The Australian Centre for Translational Breast Cancer Research (TransBCR), which has been funded for five years through the NHMRC Centres of Research Excellence program, will carry out early-phase clinical trials of novel anti-breast cancer drugs and use ‘personalised medicine’ to identify and select the best therapy for breast cancer patients based on their individual cancer type.
Professor Geoff Lindeman from the Walter and Eliza Hall Institute of Medical Research and The Royal Melbourne Hospital will lead TransBCR’s research program.
Professor Lindeman, joint head of the ACRF Stem Cells and Cancer division, said he was delighted that the federal government had invested in translating breast cancer research from the bench to the bedside, to help the more than 13,700 Australians diagnosed with breast cancer each year, and 2800 women who die from the disease.
“Our goal is to help create a swift delivery system for cost-effective, personalised medicine for Australian breast cancer patients,” Professor Lindeman said. “In Australia, one in nine women will develop breast cancer by the age of 85, but the types of breast cancer that they will develop varies greatly. We need to continue to find new treatments and methods of identifying the best treatment for each individual patient, based on their particular cancer type, and this new collaboration will go a long way to helping us realise that.”
The Australian Centre for Translational Breast Cancer Research will focus on three themes: undertaking early clinical trials to accelerate the evaluation of promising new breast cancer treatments; collecting clinical trial samples to help identify new cancer cell markers that will help to predict a patient’s prognosis and alter their treatment in ‘real-time’; and economic modelling to inform the cost-effectiveness of breast cancer therapies in Australia.
“Our aim is to help bridge the current gap between world-class Australian research discoveries and their timely clinical application for breast cancer patients,” Professor Lindeman said. “TransBCR will benefit laboratory research and clinical care, as well as assist in training and mentoring the next generation of clinicians and clinical researchers to help Australia maintain its international reputation in breast cancer research.”

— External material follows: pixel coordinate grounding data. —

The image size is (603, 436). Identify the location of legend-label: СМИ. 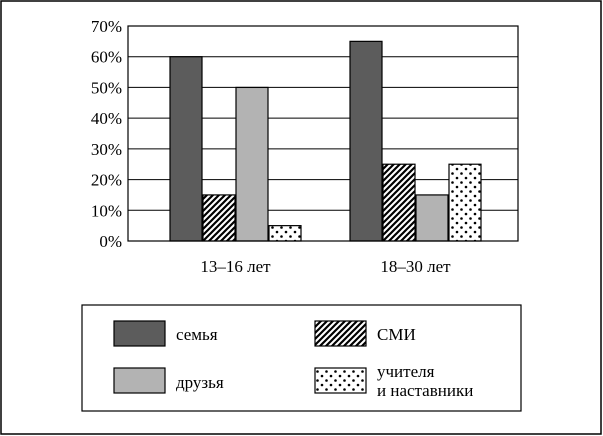
(396, 334).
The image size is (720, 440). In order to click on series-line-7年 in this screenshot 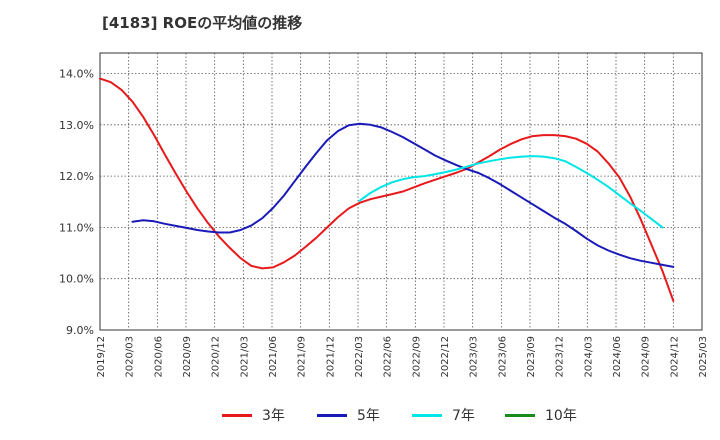, I will do `click(511, 192)`.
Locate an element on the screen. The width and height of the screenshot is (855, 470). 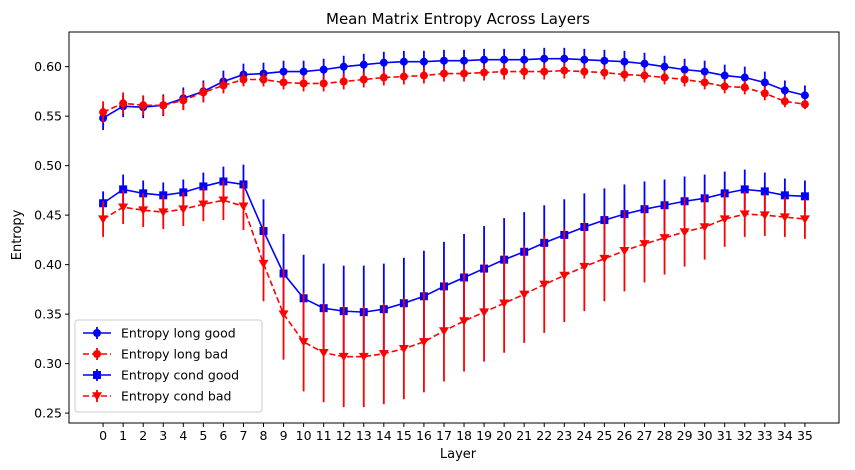
x-tick-label: 32 is located at coordinates (745, 436).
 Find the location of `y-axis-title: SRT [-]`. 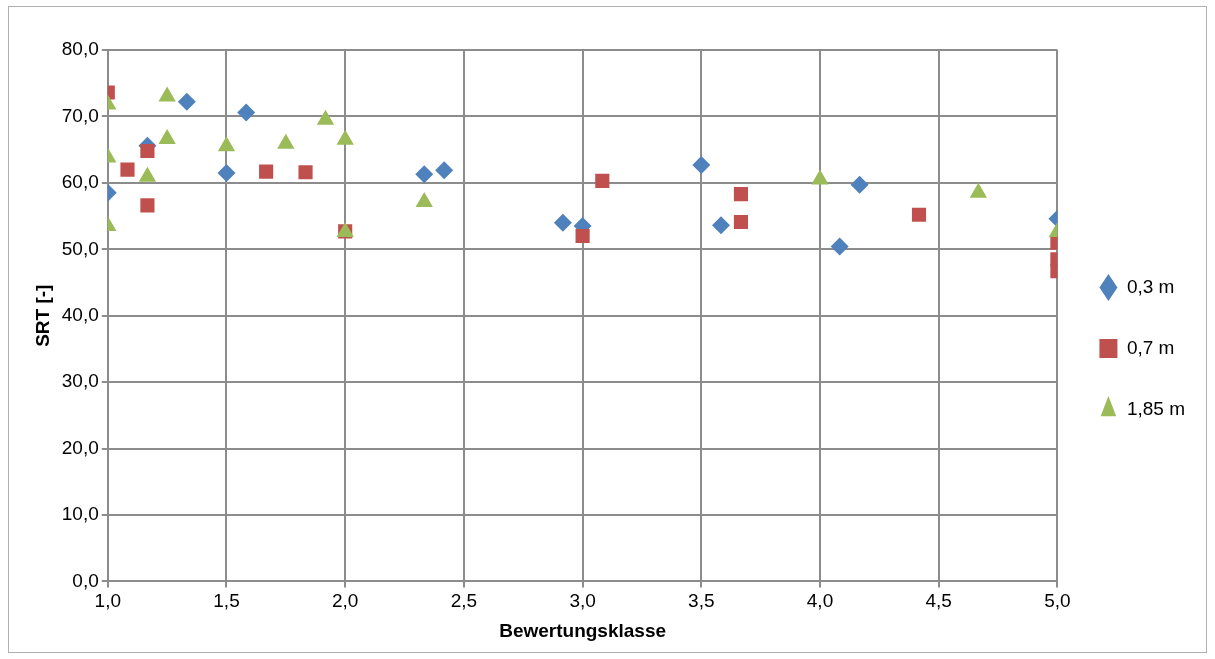

y-axis-title: SRT [-] is located at coordinates (42, 316).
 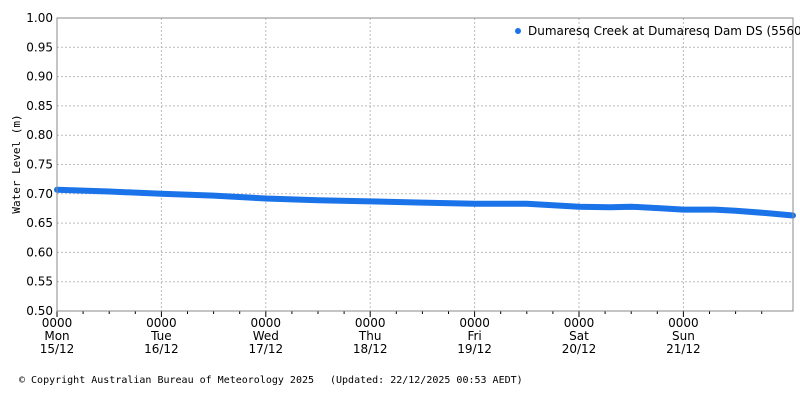 I want to click on x-tick-label: Fri, so click(x=474, y=336).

The Australian Centre for Translational Breast Cancer Research is a partnership between a number of Australian research institutes and hospitals including, in Melbourne, the Walter and Eliza Hall Institute, Peter MacCallum Cancer Centre, The Royal Melbourne Hospital, Royal Women’s Hospital, and University of Melbourne. In Sydney, these include The Kinghorn Cancer Centre at the Garvan Institute, Lifehouse at Royal Prince Alfred/Sydney Cancer Centre, the NHMRC Clinical Trials Centre and Sydney Catalyst.
The centre will exploit research coming out of the newly established Victorian Comprehensive Cancer Centre and Kinghorn Cancer Centre/Garvan Institute, in collaboration with Cancer Trials Australia and the ANZ Breast Cancer Trials Group.
Funding for the centre will commence in 2012.